For many mothers, mom guilt can easily set in when they’re traveling solo. Evans highlighted that once women have children, it’s easy to forget about self-care. A lot of time is spent caring for children so leaving them for long periods of time can cause guilt and anxiety.
“Our kids become our life to the point we forget who we are,” she said. “So when we get opportunities to get away instantly we feel guilty or scared something will happen while we’re not around.”
Mom Guilt Is Real
Feelings of extreme guilt can lead to stress. Functional medicine specialist Melissa Young, MD told Cleveland Clinic that chronic guilt and stress prevents the nervous system from slowing down. This constant fight-or-flight stress response can lead to other diseases like anxiety, depression, and increased blood pressure.
“When you think about the long-term effects, you realize that relieving yourself of your guilt isn’t a luxury,” Dr. Young said. “It’s a necessity.”
Despite it being necessary to relieve feelings of guilt and stress, entrepreneur Yaz Quiles says many moms are shamed for traveling without their children, whether for business or fun. Having a good support system has helped her overcome mom guilt when traveling alone. However, she has been shamed for traveling without her daughter and says it’s an “old and antiquated way of thinking.”
“The notion that once you’re a mom you are no longer human is ridiculous,” Quiles said. “We, as moms, need to rest, recharge, reconnect with other adults and most importantly ourselves. Trips away from family allow you the opportunity to tap into yourself.”
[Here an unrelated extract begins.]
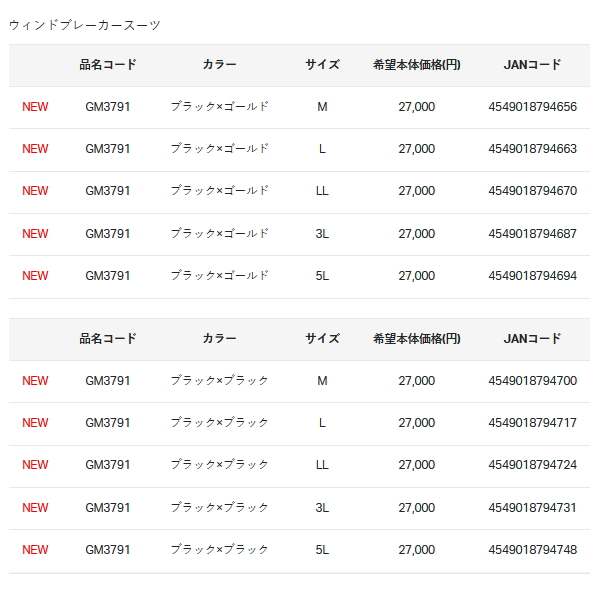Click ブラック×ゴールド color cell for size L
Screen dimensions: 600x600
[219, 149]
Remembering To Nurture Self
Publicist and mom Lakesha Cole takes trips without her kids at least four times a year. She encourages other moms to take kid-free trips as well. It isn’t about getting away from her responsibilities, but a way to nurture herself.
“Carving out this ‘me time’ isn’t about being away from my family, but rather rejuvenating myself for them,” Cole said. “Recharging in this way lets me return as a more present mom and partner.”
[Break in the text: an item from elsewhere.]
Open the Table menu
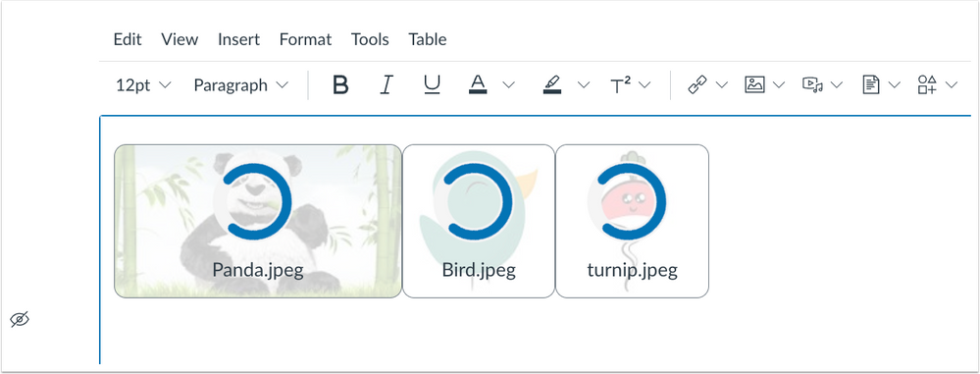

Although she has four sons, Brittinni Vaughn says traveling without them makes space for her to dedicate time back to herself. She says mothers shouldn’t wait until their children are adults to begin establishing routines to give back to themselves.
“You may be a mother, but you have to take care of yourself,” Vaughn said. ”You don’t want to sit here and wait until your kids are gone and grown and moved on living their own lives and you’re sitting here trying to put the pieces of yourself together; trying to figure out yourself and trying to figure out who you are. Just because you are a mom doesn’t mean you have to stop living your life.”
Vaughn also encourages millennial and Gen-Z parents to continue taking their mental health seriously. She said she doesn’t feel like mental wellness was as important to past generations. While parents and grandparents may criticize young adults for traveling without their children, Vaughn says taking care of self helps people to be better parents.